DATA RECORDS –
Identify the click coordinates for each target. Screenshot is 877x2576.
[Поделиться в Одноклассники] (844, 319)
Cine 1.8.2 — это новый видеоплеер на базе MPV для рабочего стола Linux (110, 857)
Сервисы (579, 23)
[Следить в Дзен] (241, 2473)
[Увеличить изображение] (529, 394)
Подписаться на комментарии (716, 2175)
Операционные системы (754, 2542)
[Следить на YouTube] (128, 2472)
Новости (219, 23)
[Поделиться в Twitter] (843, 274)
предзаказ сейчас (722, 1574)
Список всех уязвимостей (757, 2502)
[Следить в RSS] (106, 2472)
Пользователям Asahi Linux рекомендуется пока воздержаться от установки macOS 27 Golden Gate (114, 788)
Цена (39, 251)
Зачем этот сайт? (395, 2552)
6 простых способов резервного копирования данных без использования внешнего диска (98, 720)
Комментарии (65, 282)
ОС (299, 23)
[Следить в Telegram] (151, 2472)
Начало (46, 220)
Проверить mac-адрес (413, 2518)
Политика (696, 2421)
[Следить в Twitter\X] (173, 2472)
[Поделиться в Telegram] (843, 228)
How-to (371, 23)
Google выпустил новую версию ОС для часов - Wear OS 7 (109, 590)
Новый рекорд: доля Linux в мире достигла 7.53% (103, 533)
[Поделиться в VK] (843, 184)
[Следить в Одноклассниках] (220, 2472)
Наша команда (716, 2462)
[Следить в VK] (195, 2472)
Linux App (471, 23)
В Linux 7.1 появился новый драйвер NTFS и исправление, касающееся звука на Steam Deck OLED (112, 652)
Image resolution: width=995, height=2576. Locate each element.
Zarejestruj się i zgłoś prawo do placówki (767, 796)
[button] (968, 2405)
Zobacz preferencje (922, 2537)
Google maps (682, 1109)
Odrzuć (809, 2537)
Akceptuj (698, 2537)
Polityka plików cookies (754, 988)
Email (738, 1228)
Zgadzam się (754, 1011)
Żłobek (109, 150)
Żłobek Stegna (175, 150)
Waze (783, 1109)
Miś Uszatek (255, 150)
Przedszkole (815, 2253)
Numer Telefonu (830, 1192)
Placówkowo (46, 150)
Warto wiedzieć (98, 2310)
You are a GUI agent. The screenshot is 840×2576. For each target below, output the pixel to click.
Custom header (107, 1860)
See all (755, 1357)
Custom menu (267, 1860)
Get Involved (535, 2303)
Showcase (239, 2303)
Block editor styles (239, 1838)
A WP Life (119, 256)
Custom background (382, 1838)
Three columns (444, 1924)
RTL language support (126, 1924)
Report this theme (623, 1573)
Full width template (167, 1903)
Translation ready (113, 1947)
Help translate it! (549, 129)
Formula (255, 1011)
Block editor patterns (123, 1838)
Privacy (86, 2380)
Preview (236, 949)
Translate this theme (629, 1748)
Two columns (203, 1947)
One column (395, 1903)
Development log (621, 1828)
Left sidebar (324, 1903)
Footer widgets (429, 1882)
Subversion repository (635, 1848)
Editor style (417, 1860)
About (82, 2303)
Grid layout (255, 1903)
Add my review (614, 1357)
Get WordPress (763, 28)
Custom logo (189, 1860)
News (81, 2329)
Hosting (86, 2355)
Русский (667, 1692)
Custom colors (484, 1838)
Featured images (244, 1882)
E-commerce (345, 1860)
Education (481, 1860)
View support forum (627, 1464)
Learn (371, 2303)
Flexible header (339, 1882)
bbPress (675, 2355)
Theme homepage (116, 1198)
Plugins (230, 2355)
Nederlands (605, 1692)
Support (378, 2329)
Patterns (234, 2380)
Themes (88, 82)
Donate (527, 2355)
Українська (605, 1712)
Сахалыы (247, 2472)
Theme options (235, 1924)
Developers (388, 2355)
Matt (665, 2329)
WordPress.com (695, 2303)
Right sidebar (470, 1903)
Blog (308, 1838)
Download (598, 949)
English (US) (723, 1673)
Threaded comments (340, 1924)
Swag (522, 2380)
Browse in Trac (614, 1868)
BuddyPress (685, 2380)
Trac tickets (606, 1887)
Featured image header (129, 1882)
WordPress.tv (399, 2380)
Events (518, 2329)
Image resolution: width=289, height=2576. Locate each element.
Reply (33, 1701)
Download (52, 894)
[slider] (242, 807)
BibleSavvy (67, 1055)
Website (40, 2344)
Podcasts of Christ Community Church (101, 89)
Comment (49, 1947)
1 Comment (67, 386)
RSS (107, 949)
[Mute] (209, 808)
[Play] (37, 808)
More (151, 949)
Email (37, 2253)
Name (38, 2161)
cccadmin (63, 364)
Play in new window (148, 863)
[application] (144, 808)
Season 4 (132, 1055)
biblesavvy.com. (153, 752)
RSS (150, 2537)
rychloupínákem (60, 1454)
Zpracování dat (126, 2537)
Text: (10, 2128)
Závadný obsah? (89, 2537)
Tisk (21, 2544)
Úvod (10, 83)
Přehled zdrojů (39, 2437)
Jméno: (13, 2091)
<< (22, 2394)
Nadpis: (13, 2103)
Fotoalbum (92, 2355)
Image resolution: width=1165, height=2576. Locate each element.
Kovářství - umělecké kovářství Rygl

INSTRUCTIONS FOR THE TASK – Your answer should be the lines above, from the line containing "Left sidebar (324, 1903)" up to and including the line containing "Support (378, 2329)", reproduced exactly and with nothing else.

RESPONSE AREA –
Left sidebar (324, 1903)
Footer widgets (429, 1882)
Subversion repository (635, 1848)
Editor style (417, 1860)
About (82, 2303)
Grid layout (255, 1903)
Add my review (614, 1357)
Get WordPress (763, 28)
Custom logo (189, 1860)
News (81, 2329)
Hosting (86, 2355)
Русский (667, 1692)
Custom colors (484, 1838)
Featured images (244, 1882)
E-commerce (345, 1860)
Education (481, 1860)
View support forum (627, 1464)
Learn (371, 2303)
Flexible header (339, 1882)
bbPress (675, 2355)
Theme homepage (116, 1198)
Plugins (230, 2355)
Nederlands (605, 1692)
Support (378, 2329)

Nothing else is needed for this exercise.